As Putin said, he added, “we don’t extradite freedom fighters”, referring to the Russian president’s statement on providing a safe harbour to American whistleblower Edward Snowden.

“I’m waiting for when they try to drag in Tucker Carlson,” said Solovyov, of the US conservative pundit who interviewed Putin in February in Russia.

Chechen leader Ramzan Kadyrov, a close Putin ally, praised RT’s chief editor Margarita Simonyan.

Simonyan goads the West

For her part, Simonyan took the allegations against her in her stride.

She doubled down and openly accepted responsibility for waging informational warfare on the US.

“I am the head of a Russian state media outlet that is funded by the government,” she proclaimed. “I am proud that I work for my country! Write it down: all RT employees and its editor-in-chief follow only the orders from the Kremlin. Any other orders are being used as toilet paper.”

On Solovyov’s show, without confirming or denying any specifics, Simonyan appeared to hint at covert attempts to influence the media landscape in the US.

“When the [invasion of Ukraine] started, everyone knows that our ability to work normally was shut down in all countries that support Ukraine. First of all, in the United States and in Europe, our broadcasting was stopped, our licences have been revoked, you couldn’t transfer money, you couldn’t work there,” she said.

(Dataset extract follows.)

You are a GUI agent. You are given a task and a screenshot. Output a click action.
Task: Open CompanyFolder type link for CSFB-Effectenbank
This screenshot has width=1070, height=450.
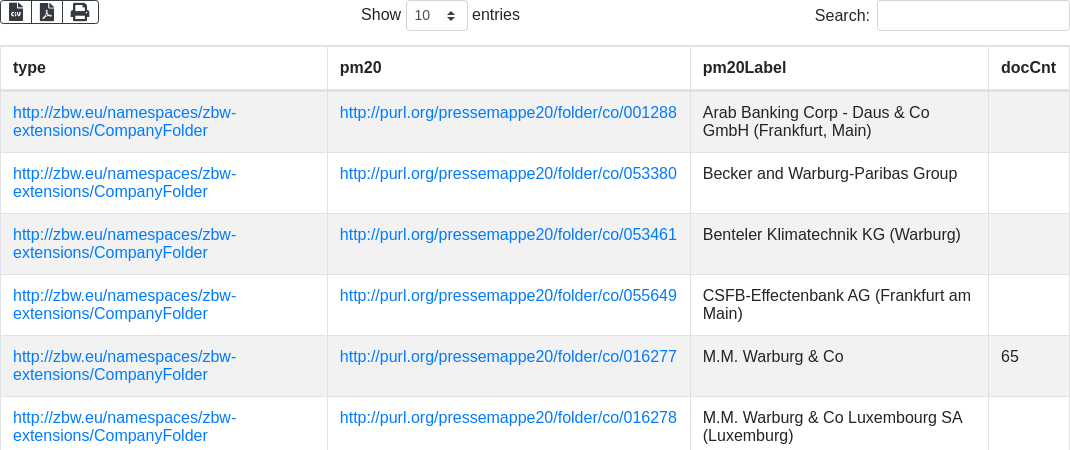point(124,305)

The European Union banned RT days after Russia invaded Ukraine, with the United Kingdom following soon after. RT America also closed soon after the war began.

“In these countries, including the United States, we started to work undercover,” said Simonyan. “We organised a number of guerrilla projects. I won’t say whether these are the projects of which the United States is currently accusing us, or perhaps different projects – I won’t say anything, don’t know anything. I won’t testify about it under oath and I won’t report it to anyone except our supreme commander-in-chief, and he didn’t ask me these questions.”

She described the mysterious projects as “incredibly successful”. She also claimed, without providing evidence, that they received “nearly 14 billion views” and outperformed outlets, including the BBC, CNN and Al Jazeera’s English-language service.

‘The Kremlin identified a more vulnerable and emotionally charged audience’

According to analysts, the episode exemplifies how Russia is able to influence Americans who are distrustful of the state and mainstream media.

“Russian foreign propaganda cannot work without pre-existing Western prejudices,” said Seva Gunitsky, associate professor of Russian politics at the University of Toronto.

“The Kremlin’s goal is less about promoting a specific ideological agenda and more about destabilising its adversaries – and it can do that only by amplifying existing divisions, not by creating new narratives.”

He described the focus on right-wing actors as “likely a matter of convenience”.

“It suggests the Kremlin identified a more vulnerable and emotionally charged audience in this demographic, especially in relation to issues dear to Russian President Vladimir Putin like anti-wokeism and anti-globalism, which already resonate strongly within American right-wing circles.”

Russian historian and political theorist Ilya Budraitskis, a visiting scholar at UC Berkeley, told Al Jazeera that the “almost verbatim” repetition of Kremlin narratives on the war in Ukraine by US bloggers and so-called alternative media is an “obvious fact”.

“At the same time, the success of spreading such narratives is connected with deeper processes in American society – the distrust of political institutions, mainstream media, political elites, and so on,” he said. “The Kremlin certainly uses this in its own interests, but it is not the source of these problems. Although, I am ready to believe that they paid someone money.”